Today, for its March 2017 Patch Tuesday, Microsoft released a security update for supported versions of Windows Server offering File Sharing services using the Server Message Block (SMB) version 1.0 protocol.
The security update addresses the vulnerabilities by correcting how SMBv1 handles specially crafted requests.
About the vulnerabilities
The vulnerabilities that are fixed with this security update are:
- Windows SMB Remote Code Execution Vulnerability – CVE-2017-0143
- Windows SMB Remote Code Execution Vulnerability – CVE-2017-0144
- Windows SMB Remote Code Execution Vulnerability – CVE-2017-0145
- Windows SMB Remote Code Execution Vulnerability – CVE-2017-0146
- Windows SMB Information Disclosure Vulnerability – CVE-2017-0147
- Windows SMB Remote Code Execution Vulnerability – CVE-2017-0148
Remote code execution vulnerabilities exist in the way that the Microsoft Server Message Block 1.0 (SMBv1) server handles certain requests.
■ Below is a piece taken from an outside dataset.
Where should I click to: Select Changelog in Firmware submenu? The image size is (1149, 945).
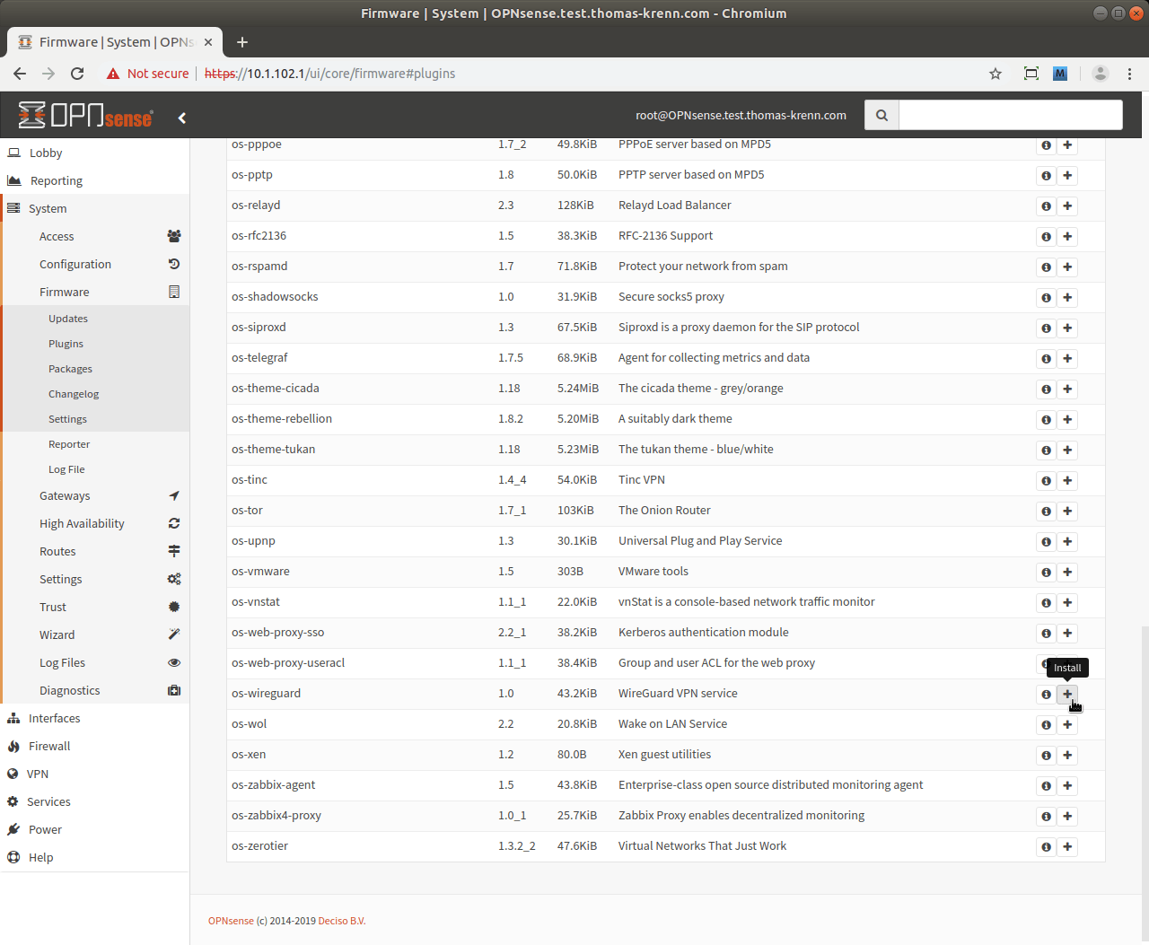[74, 394]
An attacker who successfully exploited the vulnerabilities could gain the ability to execute code on the target server.
To exploit the vulnerability, in most situations, an unauthenticated attacker could send a specially crafted packet to a targeted SMBv1 server.
Affected Operating Systems
All currently supported Windows versions and Windows Server versions are affected.
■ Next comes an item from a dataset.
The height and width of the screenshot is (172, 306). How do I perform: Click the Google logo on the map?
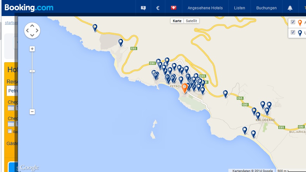[x=29, y=168]
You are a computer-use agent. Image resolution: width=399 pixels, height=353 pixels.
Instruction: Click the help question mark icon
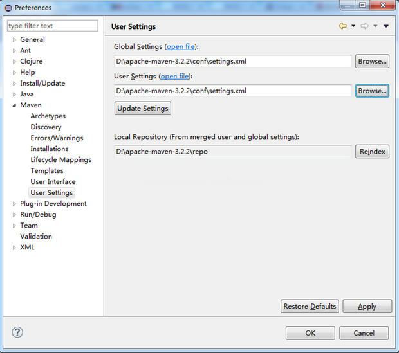pos(17,332)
Both Full installations and Server Core installations are affected.
Windows Server 2003 is also affected, but not supported anymore. The above SMBv1 vulnerabilities remain in this version of Windows Server.
About the update
The security update addresses the vulnerabilities by correcting how SMBv1 handles these specially crafted requests.
To apply the update, install the following update per Windows and/or Windows Server version:
|Windows Vista with Service Pack 2 x86||KB4012598|
|Windows Vista with Service Pack 2 x64||KB4012598|
|Windows Server 2008 with Service Pack 2 x86||KB4012598|
|Windows Server 2008 with Service Pack 2 x64||KB401259|
|Windows 7 with Service Pack 1 x86||KB4012212 or KB4012215|
|Windows 7 with Service Pack 1 x64||KB4012212 or KB4012215|
|Windows Server 2008 R2 with Service Pack 1||KB4012212 or KB4012215|
|Windows 8.1 x86||KB4012213 or KB4012216|
|Windows 8.1 x64||KB4012213 or KB4012216|
|Windows Server 2012||KB4012214 or KB4012217|
|Windows Server 2012 R2||KB4012213 or KB4012216|
|Windows 10 x86||KB4012606|
|Windows 10 x64||KB4012606|
|Windows 10 version 1511 x86||KB4013198|
|Windows 10 version 1511 x64||KB4013198|
|Windows 10 version 1607 x86||KB4013429|
|Windows 10 version 1607 x64||KB4013429|
|Windows Server 2016||KB4013429|
Call to action
I urge you to install the necessary security updates on Windows Server installations, running as Active Directory Domain Controllers, in a test environment as soon as possible, assess the risk and possible impact on your production environment and then, roll out this update to Windows Server installations, running as Active Directory Domain Controllers, in the production environment.
Disabling SMBv1 on these systems is the recommended action for the longer run.
Microsoft KnowledgeBase Article 2696547 describes how to disable SMB v1 on supported Windows and Windows Server versions. An auditing-only mode is available to assess the impact of disabling SMBv1, too.
Thanks for the post.
My vulnerability scanner (AlienVault) is reporting that this vulnerability still exists after installing the Microsoft update.
Does the patch truly close the vulnerability or is it necessary to completely disable it using the reg key method detailed in article 2696547?